Stored records:
Start of Block

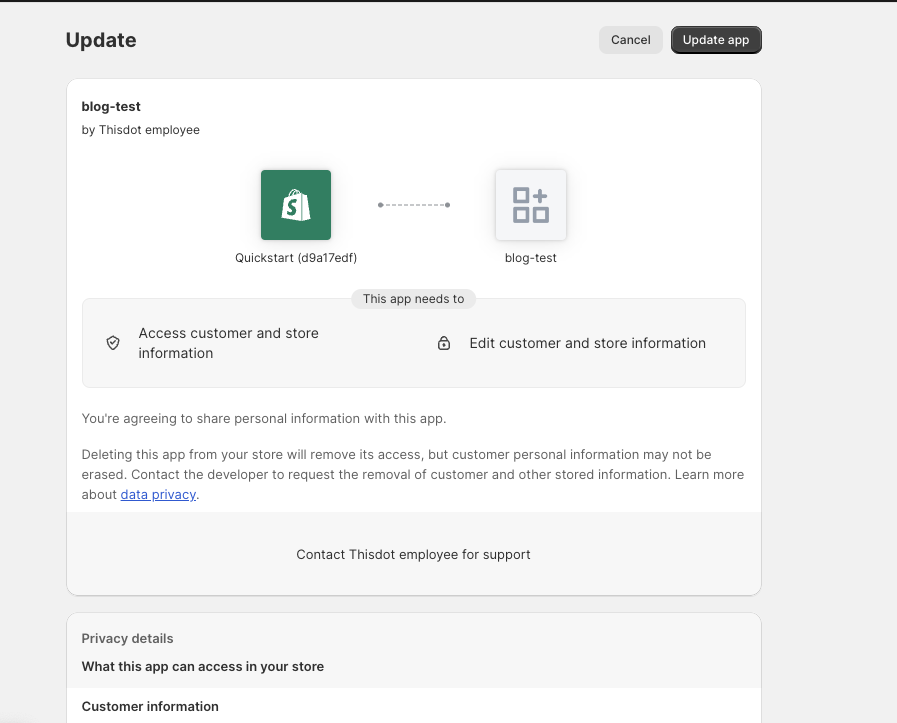
Task: Click the 'by Thisdot employee' developer text
Action: pos(140,130)
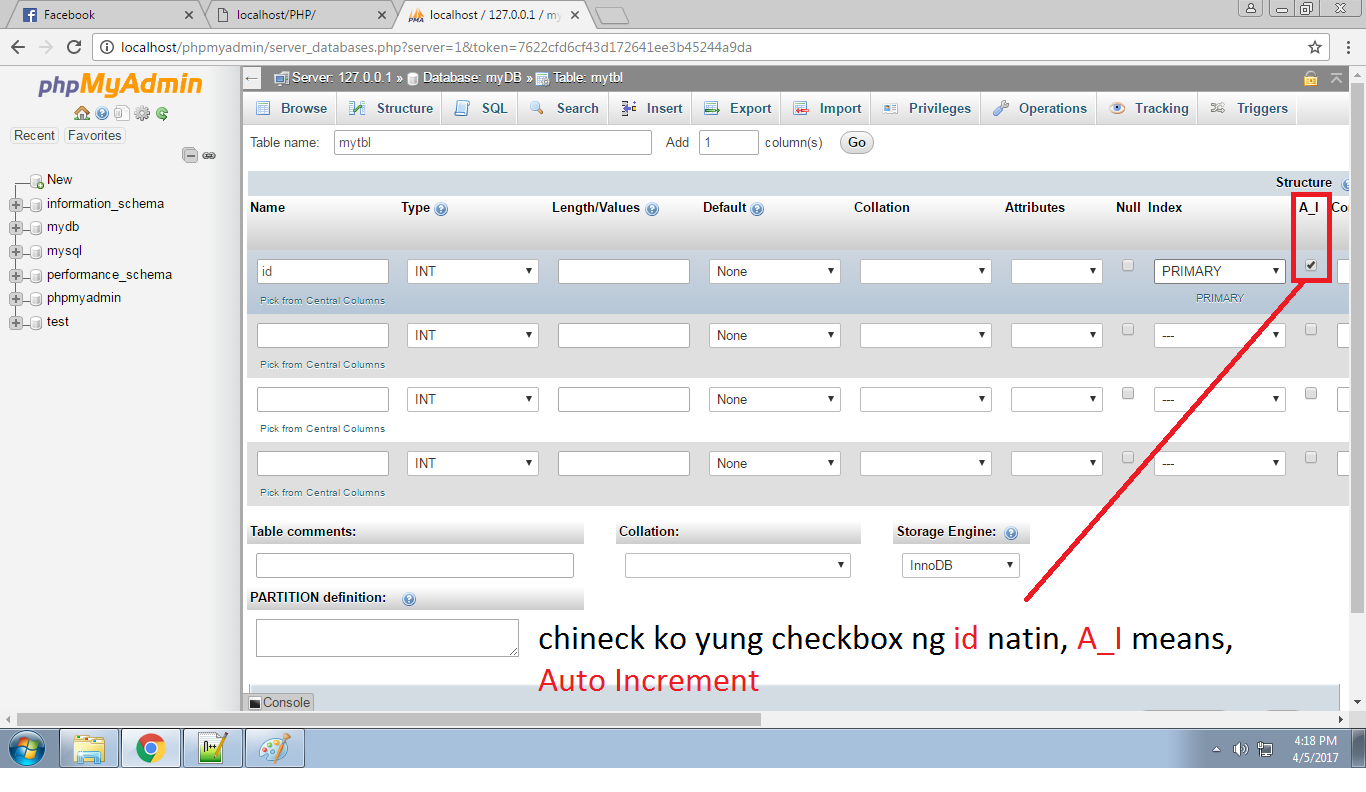
Task: Check the A_I checkbox for id column
Action: coord(1310,265)
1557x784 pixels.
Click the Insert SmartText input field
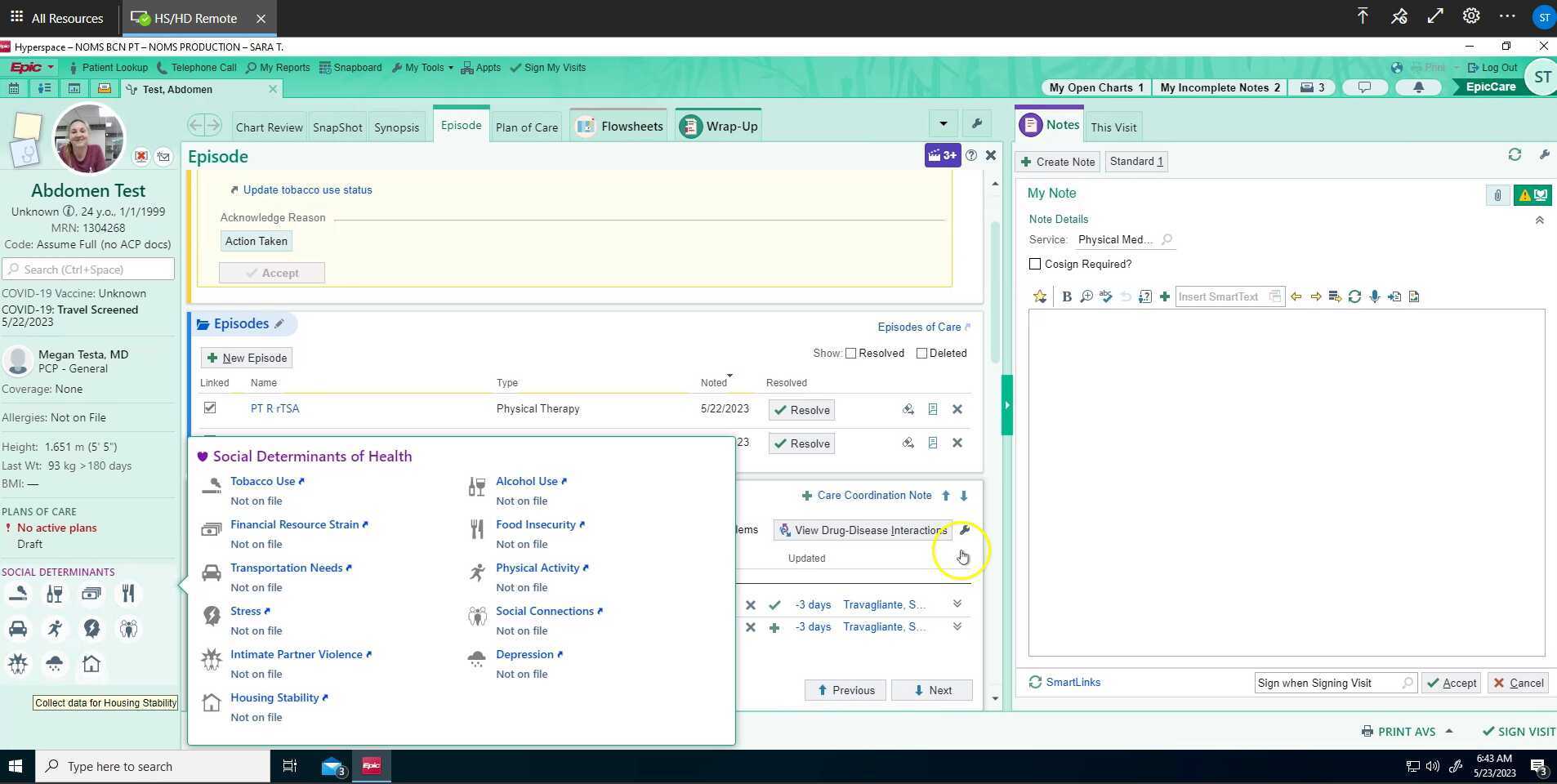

End of Block

WORK INSTRUCTIONS: Leave the pictures out and restate exactly the lines from the one that has "1557x784 pixels." through the final line of the entries above, both ends included.

RESPONSE:
1557x784 pixels.
Click the Insert SmartText input field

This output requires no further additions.